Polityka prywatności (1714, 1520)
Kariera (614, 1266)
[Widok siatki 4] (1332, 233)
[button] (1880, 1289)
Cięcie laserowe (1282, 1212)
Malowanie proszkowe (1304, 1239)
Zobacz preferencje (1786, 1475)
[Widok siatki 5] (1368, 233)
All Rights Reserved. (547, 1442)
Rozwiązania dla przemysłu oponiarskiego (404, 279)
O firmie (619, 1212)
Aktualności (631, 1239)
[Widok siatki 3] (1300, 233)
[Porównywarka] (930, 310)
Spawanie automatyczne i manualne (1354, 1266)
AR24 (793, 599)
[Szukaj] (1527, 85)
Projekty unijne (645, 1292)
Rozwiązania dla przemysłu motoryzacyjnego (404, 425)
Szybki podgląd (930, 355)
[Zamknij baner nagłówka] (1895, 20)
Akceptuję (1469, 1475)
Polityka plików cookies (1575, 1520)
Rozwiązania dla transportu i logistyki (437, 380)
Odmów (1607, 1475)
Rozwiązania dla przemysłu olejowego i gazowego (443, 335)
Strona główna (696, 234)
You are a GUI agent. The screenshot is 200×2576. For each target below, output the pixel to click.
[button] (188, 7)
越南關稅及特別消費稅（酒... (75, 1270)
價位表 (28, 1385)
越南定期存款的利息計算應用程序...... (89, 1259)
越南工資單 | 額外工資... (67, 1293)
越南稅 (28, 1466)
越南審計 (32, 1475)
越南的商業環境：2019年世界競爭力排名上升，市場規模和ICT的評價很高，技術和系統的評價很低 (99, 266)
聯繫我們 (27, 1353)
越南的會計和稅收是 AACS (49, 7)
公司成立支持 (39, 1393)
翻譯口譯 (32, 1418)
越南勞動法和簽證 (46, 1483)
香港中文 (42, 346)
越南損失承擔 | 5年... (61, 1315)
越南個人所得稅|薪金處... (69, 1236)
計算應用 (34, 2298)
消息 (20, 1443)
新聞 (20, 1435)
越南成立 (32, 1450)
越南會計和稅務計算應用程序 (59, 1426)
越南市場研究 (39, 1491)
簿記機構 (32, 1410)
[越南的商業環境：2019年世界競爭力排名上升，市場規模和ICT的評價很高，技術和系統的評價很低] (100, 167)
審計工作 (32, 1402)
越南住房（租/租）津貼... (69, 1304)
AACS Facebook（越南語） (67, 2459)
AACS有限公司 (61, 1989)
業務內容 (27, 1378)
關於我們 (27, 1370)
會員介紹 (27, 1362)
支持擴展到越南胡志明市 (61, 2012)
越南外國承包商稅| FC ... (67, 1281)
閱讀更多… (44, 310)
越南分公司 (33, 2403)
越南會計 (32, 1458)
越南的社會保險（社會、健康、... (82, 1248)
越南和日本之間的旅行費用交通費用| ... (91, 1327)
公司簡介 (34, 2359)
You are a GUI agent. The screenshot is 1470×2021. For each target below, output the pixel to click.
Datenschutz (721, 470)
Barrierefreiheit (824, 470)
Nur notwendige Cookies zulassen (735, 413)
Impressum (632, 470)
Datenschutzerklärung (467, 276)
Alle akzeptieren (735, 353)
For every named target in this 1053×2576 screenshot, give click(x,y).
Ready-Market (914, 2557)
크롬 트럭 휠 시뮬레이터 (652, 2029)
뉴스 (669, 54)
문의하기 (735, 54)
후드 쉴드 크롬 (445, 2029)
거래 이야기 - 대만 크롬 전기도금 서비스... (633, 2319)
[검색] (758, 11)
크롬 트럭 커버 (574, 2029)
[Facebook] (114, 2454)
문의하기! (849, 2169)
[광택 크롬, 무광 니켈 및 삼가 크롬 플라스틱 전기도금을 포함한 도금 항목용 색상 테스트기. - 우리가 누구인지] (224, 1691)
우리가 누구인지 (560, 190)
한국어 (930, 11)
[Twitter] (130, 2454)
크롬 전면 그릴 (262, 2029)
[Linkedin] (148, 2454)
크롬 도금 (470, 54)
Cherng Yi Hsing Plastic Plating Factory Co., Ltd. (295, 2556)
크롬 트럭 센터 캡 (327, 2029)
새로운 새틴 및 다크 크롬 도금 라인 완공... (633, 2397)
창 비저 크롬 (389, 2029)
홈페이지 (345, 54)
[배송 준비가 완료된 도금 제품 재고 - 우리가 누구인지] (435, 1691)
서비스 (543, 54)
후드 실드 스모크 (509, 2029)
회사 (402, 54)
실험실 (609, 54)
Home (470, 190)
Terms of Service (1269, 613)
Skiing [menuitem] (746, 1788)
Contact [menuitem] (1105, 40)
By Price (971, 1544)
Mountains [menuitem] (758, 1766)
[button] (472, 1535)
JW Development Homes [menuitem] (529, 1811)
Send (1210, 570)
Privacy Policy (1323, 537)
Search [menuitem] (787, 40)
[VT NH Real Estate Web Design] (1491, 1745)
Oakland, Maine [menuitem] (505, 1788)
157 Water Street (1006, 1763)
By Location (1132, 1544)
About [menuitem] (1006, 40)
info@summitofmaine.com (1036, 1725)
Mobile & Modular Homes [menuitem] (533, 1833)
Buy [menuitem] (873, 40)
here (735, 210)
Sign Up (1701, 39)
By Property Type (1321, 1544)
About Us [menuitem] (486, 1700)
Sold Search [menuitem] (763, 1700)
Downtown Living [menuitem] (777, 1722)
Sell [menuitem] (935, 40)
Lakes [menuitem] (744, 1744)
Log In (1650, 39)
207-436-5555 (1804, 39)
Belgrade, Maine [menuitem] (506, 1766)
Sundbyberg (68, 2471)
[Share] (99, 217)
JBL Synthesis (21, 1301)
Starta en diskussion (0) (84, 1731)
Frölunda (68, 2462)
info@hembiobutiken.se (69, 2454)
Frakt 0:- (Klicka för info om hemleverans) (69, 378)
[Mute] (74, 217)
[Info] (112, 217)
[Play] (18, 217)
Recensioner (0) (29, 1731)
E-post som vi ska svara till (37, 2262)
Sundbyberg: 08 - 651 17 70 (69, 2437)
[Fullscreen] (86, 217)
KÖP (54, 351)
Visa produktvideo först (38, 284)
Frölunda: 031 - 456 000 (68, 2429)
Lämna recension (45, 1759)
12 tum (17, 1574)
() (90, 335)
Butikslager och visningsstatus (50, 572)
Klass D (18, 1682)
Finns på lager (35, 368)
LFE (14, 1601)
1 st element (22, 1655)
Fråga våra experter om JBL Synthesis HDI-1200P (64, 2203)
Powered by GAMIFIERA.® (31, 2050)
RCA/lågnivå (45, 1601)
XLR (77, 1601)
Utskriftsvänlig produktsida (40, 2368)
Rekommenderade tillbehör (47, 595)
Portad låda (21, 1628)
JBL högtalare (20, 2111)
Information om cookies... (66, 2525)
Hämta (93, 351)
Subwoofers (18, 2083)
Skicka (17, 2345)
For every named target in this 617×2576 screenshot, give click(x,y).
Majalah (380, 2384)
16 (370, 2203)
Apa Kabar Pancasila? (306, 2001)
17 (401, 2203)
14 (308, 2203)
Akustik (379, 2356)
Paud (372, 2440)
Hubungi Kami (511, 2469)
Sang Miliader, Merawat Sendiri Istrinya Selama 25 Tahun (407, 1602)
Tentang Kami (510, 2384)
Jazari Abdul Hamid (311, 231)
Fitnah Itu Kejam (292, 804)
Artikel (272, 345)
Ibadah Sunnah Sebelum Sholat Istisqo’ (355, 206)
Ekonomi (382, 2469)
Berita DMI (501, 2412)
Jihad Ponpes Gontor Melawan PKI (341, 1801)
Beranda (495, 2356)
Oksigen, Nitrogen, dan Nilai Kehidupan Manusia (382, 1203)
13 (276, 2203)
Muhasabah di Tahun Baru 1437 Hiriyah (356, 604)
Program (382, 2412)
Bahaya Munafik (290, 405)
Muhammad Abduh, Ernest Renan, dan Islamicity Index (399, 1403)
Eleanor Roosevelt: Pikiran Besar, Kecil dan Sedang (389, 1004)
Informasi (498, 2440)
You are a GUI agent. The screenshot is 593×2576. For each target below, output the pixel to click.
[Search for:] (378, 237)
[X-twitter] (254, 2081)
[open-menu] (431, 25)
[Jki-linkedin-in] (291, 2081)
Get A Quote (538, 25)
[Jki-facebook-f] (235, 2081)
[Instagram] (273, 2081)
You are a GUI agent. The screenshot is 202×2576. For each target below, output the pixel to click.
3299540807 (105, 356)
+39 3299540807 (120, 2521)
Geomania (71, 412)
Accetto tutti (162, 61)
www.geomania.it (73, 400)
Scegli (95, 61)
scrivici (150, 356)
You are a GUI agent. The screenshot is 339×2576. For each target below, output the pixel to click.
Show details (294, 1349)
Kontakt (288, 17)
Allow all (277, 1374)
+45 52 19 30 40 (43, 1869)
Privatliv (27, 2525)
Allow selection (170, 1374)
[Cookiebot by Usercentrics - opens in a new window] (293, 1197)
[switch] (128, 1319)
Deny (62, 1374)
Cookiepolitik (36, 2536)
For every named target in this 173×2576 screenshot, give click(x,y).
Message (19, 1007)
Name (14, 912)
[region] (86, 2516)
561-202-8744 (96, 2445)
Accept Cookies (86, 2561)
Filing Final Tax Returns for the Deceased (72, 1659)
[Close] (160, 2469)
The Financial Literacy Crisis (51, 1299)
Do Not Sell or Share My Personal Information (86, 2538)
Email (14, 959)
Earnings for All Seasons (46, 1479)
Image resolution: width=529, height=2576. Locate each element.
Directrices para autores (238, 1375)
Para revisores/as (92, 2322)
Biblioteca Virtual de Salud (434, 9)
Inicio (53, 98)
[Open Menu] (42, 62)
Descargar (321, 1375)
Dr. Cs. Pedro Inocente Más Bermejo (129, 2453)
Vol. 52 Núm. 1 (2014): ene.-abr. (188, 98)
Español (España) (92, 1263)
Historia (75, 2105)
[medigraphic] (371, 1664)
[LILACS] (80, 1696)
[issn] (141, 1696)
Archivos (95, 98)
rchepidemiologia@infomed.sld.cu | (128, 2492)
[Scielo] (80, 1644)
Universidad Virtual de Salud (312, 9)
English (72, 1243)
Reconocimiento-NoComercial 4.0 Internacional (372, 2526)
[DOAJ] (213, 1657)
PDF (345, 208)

____

#### Work task:
Give the total number of lines in the entries that contain the word "Tahun", with no other words.

#### Written solution:
2